▶ EXERCISE:
Whenever a picture appears, leave it out while repeating all the other data exactly.

Collected data:
*** Block opens ***
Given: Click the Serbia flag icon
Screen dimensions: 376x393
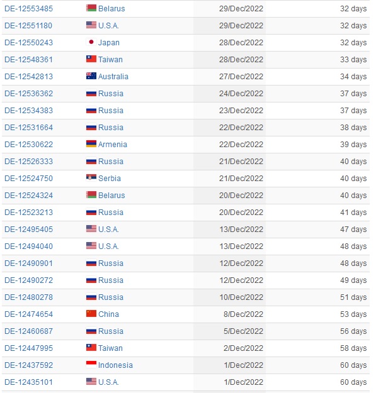Looking at the screenshot, I should tap(91, 178).
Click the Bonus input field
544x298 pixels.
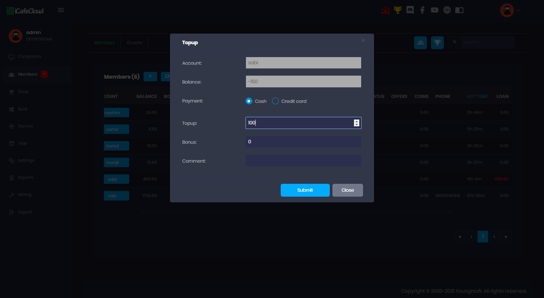(303, 142)
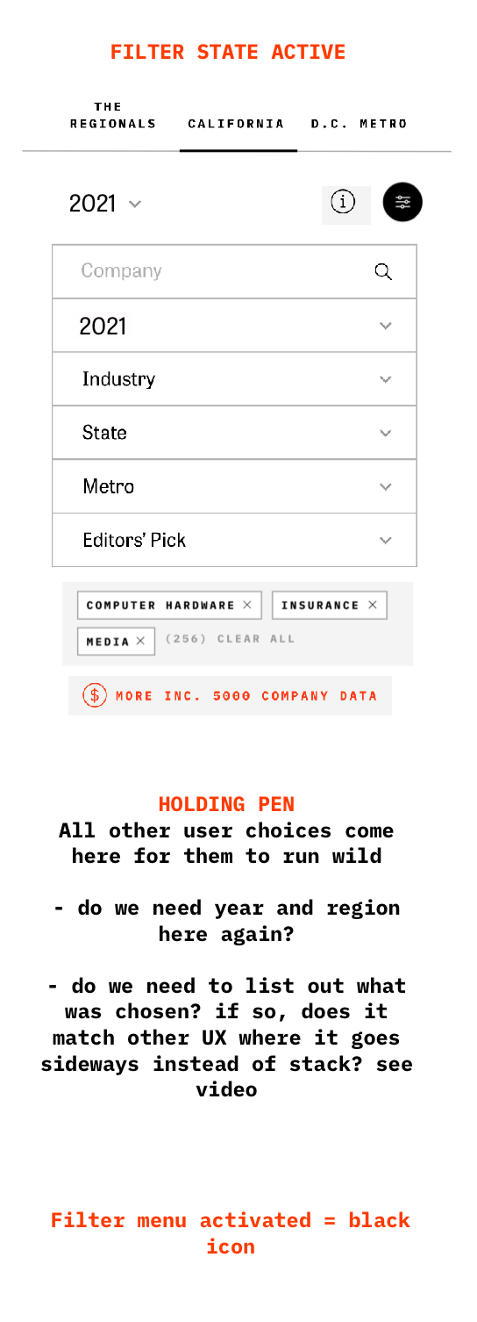
Task: Click the dollar sign circle icon
Action: (x=90, y=696)
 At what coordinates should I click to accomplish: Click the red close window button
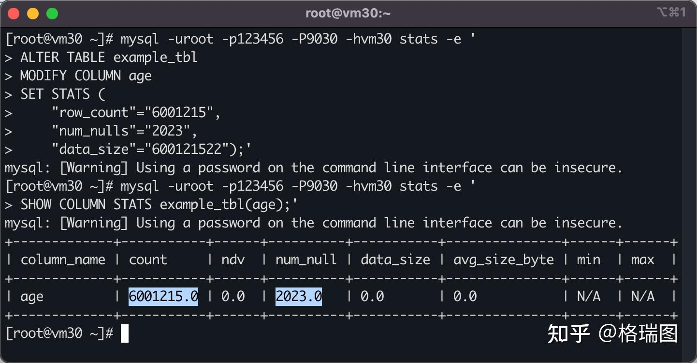tap(14, 14)

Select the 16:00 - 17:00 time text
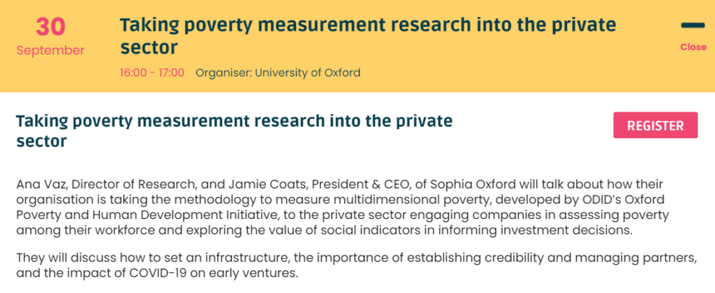pos(152,73)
*** Block closes ***
▶ EXERCISE RESULT:
Given: Click the Serbia flag icon
Screen dimensions: 376x393
Looking at the screenshot, I should tap(91, 178).
Click the Bonus input field
544x298 pixels.
(303, 142)
Task: Click the dollar sign circle icon
Action: (x=90, y=696)
 At what coordinates should I click to accomplish: Click the red close window button
tap(14, 14)

Select the 16:00 - 17:00 time text
pos(152,73)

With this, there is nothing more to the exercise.